Post-polio syndrome (PPS) can cause a wide range of symptoms that can have a serious effect on everyday life.

Common symptoms of PPS

Fatigue

Fatigue is the most common symptom of PPS. It can take many forms in people with the condition, including:

  • muscle fatigue  where your muscles feel very tired and heavy, particularly after physical activity
  • general fatigue  where you feel an overwhelming sense of physical exhaustion, as if you have not slept for days
  • mental fatigue  where you find it increasingly difficult to concentrate, have problems remembering things and make mistakes that you would not usually make

The fatigue experienced by people with PPS is usually worse in the early afternoon and improves with rest or brief naps.

Muscle weakness

Increasing muscle weakness is another common symptom of PPS. It can be easy to confuse muscle weakness with muscle fatigue, but they are different.

Muscle weakness means that you are increasingly unable to use affected muscles, whether you feel fatigued or not. Weakness can occur in muscles that were previously affected by an active polio infection, as well as in muscles that were not previously affected.

There may also be associated shrinking of affected muscles, known as atrophy.

Muscle and joint pain

Muscle and joint pain are also common in PPS. Muscle pain is usually felt as a deep ache in the muscles or muscle cramps and spasms.

The pain is often worse after you have used the affected muscles. It can be particularly troublesome during the evening after a day's activities.

Joint pain is similar to arthritis and consists of soreness, stiffness and a reduced range of movement.

Associated symptoms

As well as the common symptoms of PPS, several associated symptoms can arise from the combination of fatigue, muscle weakness and muscle and joint pain.

Weight gain

Because of the common symptoms mentioned above, most people with PPS become less physically active than they used to be.

This can often lead to weight gain and, in some cases, obesity. This in turn can make any fatigue, muscle weakness and pain worse.

Walking difficulties

As well as weight gain, the combination of fatigue, weakness and pain can lead to walking difficulties and increasing difficulty with mobility.

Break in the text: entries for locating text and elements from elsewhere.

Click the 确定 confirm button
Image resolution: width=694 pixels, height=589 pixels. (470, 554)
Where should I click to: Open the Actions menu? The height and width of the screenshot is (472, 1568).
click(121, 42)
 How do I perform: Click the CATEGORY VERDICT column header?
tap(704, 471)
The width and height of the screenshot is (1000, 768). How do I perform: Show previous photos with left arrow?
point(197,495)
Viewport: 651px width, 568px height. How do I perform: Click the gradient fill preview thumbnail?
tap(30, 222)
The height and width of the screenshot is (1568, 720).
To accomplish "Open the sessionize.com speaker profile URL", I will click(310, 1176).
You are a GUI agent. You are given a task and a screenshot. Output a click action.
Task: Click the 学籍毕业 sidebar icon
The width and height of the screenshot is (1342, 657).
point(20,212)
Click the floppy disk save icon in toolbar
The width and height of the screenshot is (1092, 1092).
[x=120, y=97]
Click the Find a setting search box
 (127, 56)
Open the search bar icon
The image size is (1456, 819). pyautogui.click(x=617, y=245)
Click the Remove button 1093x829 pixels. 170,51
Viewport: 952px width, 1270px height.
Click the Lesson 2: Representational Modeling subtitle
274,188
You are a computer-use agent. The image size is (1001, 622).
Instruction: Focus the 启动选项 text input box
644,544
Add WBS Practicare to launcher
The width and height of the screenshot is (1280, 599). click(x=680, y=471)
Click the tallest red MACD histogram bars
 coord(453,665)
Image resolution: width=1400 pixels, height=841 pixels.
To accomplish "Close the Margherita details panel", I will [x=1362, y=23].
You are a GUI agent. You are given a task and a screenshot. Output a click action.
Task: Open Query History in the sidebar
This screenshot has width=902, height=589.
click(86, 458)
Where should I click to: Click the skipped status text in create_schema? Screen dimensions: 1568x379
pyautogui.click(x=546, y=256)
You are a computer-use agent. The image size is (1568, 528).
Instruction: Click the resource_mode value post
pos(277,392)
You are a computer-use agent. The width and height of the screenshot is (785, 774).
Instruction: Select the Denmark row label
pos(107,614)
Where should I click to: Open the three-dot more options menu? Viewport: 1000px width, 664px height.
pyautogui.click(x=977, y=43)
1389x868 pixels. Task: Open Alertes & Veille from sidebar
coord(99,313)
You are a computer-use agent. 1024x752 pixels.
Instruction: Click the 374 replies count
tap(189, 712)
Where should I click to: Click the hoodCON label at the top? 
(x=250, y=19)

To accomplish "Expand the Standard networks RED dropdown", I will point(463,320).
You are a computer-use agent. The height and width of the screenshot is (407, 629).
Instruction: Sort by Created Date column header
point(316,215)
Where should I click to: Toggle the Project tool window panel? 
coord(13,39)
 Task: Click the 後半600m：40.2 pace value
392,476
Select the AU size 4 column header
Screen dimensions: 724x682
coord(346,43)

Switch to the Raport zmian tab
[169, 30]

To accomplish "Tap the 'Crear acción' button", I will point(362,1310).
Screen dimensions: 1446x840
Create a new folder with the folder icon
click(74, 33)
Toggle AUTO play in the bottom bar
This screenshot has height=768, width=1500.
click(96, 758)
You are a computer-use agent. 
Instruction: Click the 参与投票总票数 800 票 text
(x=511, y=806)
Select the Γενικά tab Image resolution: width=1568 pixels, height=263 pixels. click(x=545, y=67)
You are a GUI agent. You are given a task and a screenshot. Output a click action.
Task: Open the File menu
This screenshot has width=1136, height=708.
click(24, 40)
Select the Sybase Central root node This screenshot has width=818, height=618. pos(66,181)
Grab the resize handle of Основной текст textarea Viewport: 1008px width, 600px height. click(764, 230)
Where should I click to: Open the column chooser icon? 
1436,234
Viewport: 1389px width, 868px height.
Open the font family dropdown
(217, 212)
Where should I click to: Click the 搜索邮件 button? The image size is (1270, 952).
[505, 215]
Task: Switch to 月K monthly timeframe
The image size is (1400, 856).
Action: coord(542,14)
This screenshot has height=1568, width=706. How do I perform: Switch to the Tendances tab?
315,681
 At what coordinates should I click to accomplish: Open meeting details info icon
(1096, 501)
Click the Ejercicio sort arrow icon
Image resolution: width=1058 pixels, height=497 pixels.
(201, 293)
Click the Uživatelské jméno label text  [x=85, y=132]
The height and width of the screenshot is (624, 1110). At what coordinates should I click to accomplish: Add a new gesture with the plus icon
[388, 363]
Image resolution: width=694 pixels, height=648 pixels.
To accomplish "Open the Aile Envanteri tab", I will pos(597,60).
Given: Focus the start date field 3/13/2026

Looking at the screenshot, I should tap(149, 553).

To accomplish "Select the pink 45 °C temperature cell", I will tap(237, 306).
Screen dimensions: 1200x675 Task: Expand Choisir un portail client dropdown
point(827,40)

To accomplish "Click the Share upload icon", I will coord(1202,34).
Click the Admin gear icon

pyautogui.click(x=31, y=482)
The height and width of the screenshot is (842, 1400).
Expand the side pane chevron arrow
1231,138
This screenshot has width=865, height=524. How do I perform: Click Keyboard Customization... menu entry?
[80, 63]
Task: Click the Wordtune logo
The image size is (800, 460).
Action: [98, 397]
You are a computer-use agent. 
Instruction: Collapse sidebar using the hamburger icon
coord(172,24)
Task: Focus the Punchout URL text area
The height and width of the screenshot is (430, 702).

Many people with PPS will require a walking aid such as crutches or a cane at some stage, and some people may eventually need to use a wheelchair.

Sleep apnoea

Sleep apnoea affects many people with PPS. It is a condition in which the muscles in your throat relax during sleep, which can lead to problems sleeping.

Once the muscles relax, the airway in your throat can narrow or become totally blocked. This interrupts the oxygen supply to your body, which triggers your brain to pull you out of deep sleep so that your airway can be reopened and you can breathe normally.

Swallowing problems

Weakness in the muscles you use for chewing and swallowing may lead to problems swallowing (dysphagia), such as choking or gagging when you try to swallow.

You may experience changes in your voice and speech, such as hoarseness, low volume or a nasal-sounding voice, particularly after you have been speaking for a while or when you are tired. 

Swallowing problems are usually mild and progress very slowly. A speech and language therapist may be able to help.

Sensitivity to cold

Some people with PPS find that they become very sensitive to cold temperatures or a sudden drop in temperature as a result of poor blood supply.

Because of this intolerance to cold, people with PPS may need to wear extra layers of clothing to try to stay comfortable.